Boston Scientific - Implantation
Généralités
Introduction
Après l'implantation des défibrillateurs de première génération, la procédure se terminait presque systématiquement par l'induction d'une FV afin de confirmer la fiabilité de la détection et de l'arrêt de l'arythmie par l'appareil et de vérifier l'intégrité du système de haute tension. De nos jours, les échecs de défibrillation sont rares, la majorité des patients sont implantés en prévention primaire, et l'ATP peut mettre fin à une grande partie des TV rapides. En outre, la puissance maximale des chocs délivrés par les derniers défibrillateurs implantables est plus élevée et associée à une plus grande marge de sécurité. Cela a incité de nombreux centres d'implantation à reconsidérer la nécessité d'un test systématique à la fin de la procédure et, au lieu de cela, à procéder au cas par cas.
L'induction de la FV permet de tester le bon fonctionnement du dispositif implanté et de vérifier :
- l'intégrité du système de haute tension
- la détection fiable et la détection répétée des signaux endocardiques pendant la FV
- une marge de sécurité suffisante pour la défibrillation.
Induction de la fibrillation ventriculaire
Quatre moyens différents sont disponibles pour induire la FV dans les appareils Boston Science : choc sur T, HF Burst et induction de la FVib.

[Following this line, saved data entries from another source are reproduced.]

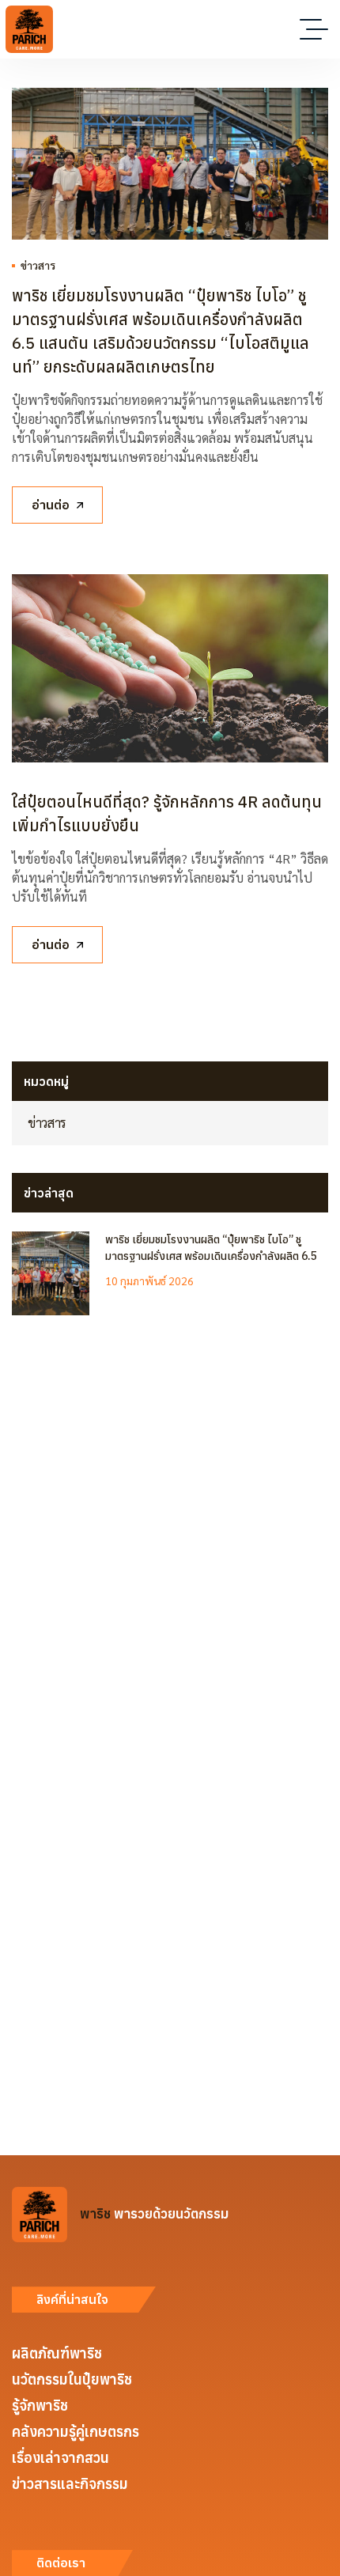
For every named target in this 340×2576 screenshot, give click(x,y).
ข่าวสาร (38, 265)
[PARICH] (29, 29)
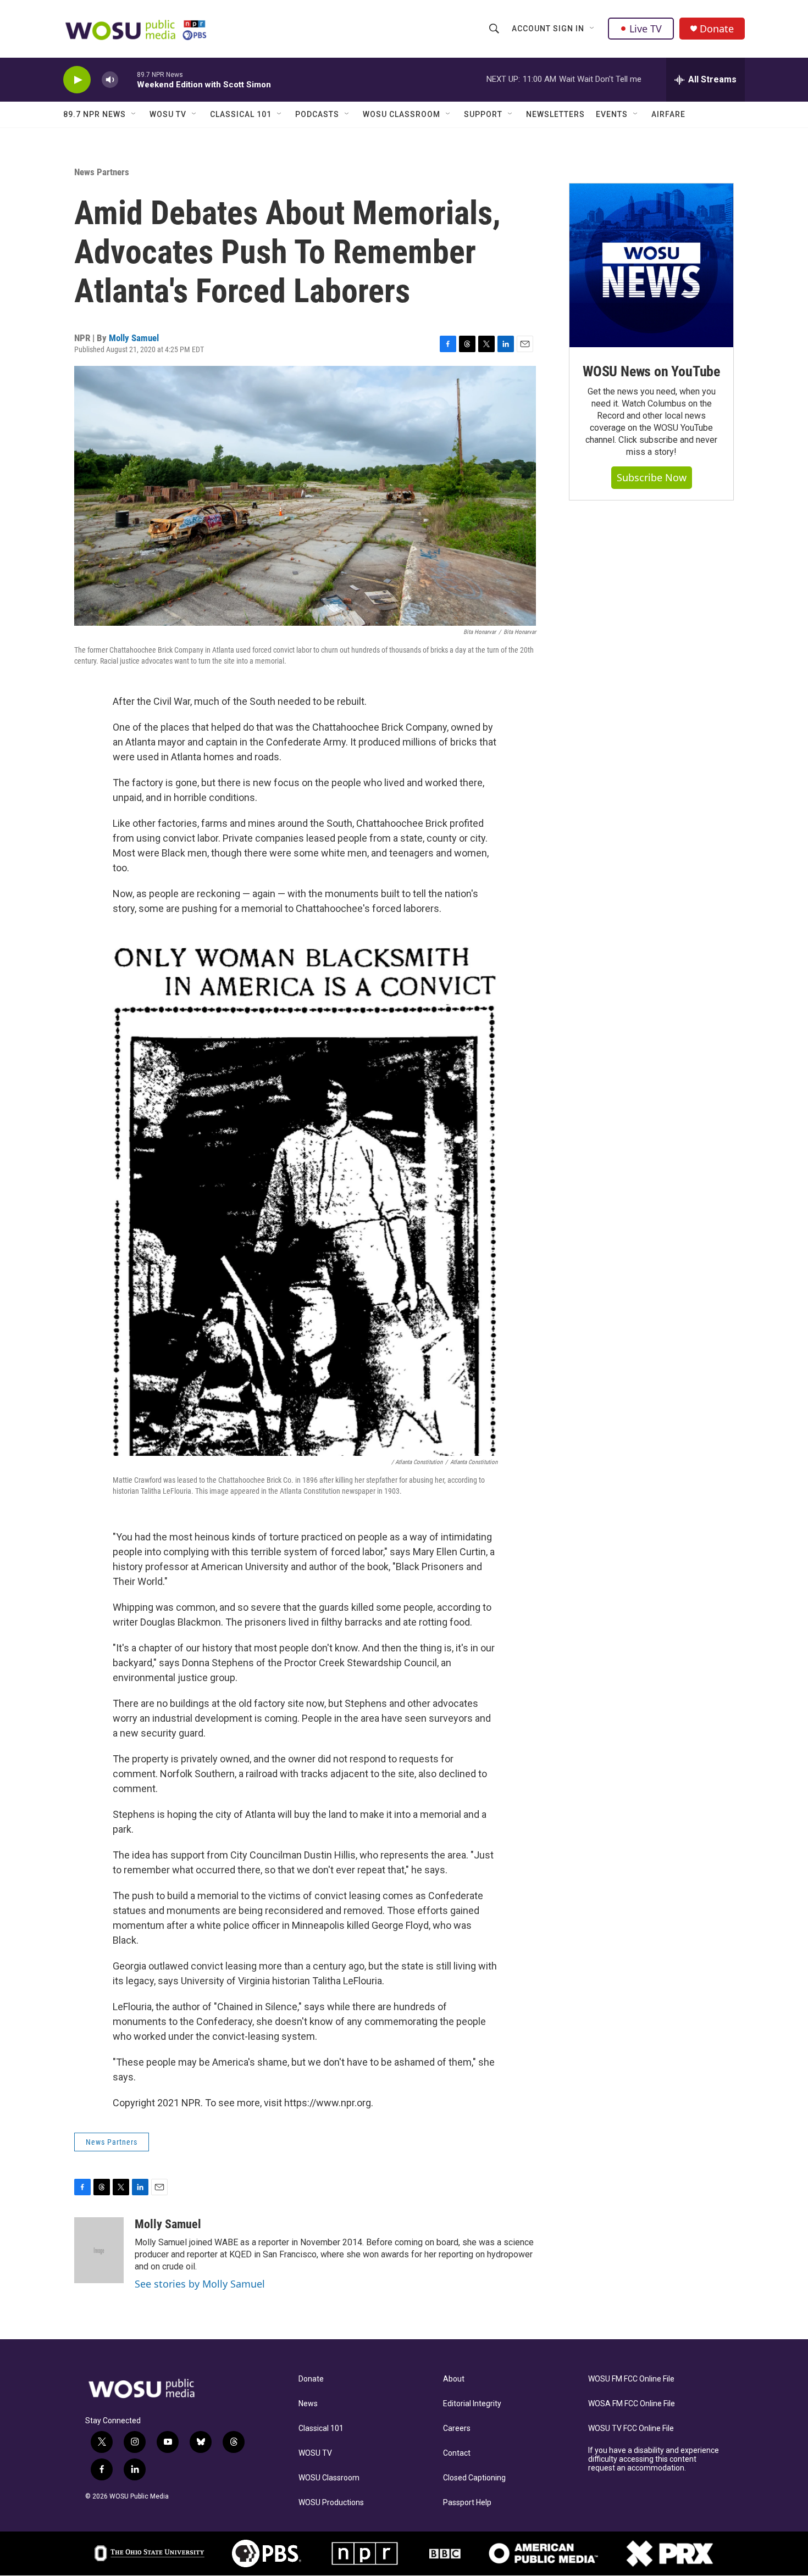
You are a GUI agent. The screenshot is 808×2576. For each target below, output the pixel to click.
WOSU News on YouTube (651, 371)
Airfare (668, 114)
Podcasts (317, 114)
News (308, 2404)
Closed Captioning (474, 2478)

1. Choc sur T : Une arythmie ventriculaire (le plus souvent une FV) est provoquée par l'administration d'un choc de faible énergie pendant la période de vulnérabilité ventriculaire. En pratique, une séquence de stimulation ventriculaire (nominalement 8 stimuli), à un rythme fixe (nominalement 150 bpm ou une longueur de cycle de 400 ms) est suivie par l'administration à travers les électrodes, d'un choc électrique de faible énergie (nominalement 1,1 J) pendant la période de vulnérabilité ventriculaire (à un intervalle de couplage nominal de 310 ms).
2. HF burst : une salve manuelle d'impulsions rapides d'une longueur de cycle de 20 ms (50 Hz) est émise tant que l'opérateur appuie sur le commutateur et que la communication télémétrique est maintenue, jusqu'à 30 secondes.
3. Induction de la fibrillation ventriculaire : stimulation du ventricule droit à travers les électrodes à haute tension à un rythme et une amplitude très élevés, bien que l'intensité de l'impulsion soit programmable d'une forme d'onde faible de 9 V/1,1 ms à une longueur de cycle de 50 ms (20 Hz) à une forme d'onde forte de 15 V/1,1 ms à une longueur de cycle de 50 ms. Le train d'impulsions est délivré tant que l'opérateur appuie sur l'interrupteur et que la communication télémétrique est maintenue (jusqu'à 15 secondes). Ce type d'induction provoque souvent une stimulation forte et douloureuse de la masse musculaire adjacente, nécessitant une sédation ou une anesthésie générale.
4. induction par stimulation électrique programmée (PES) : l'objectif est d'induire une arythmie (le plus souvent une TV) par une stimulation ventriculaire programmée, c'est-à-dire un train de 8 stimuli ventriculaires nominaux à un rythme fixe (nominalement à une longueur de cycle de 600 ms), suivi de 1 à 4 stimuli prématurés.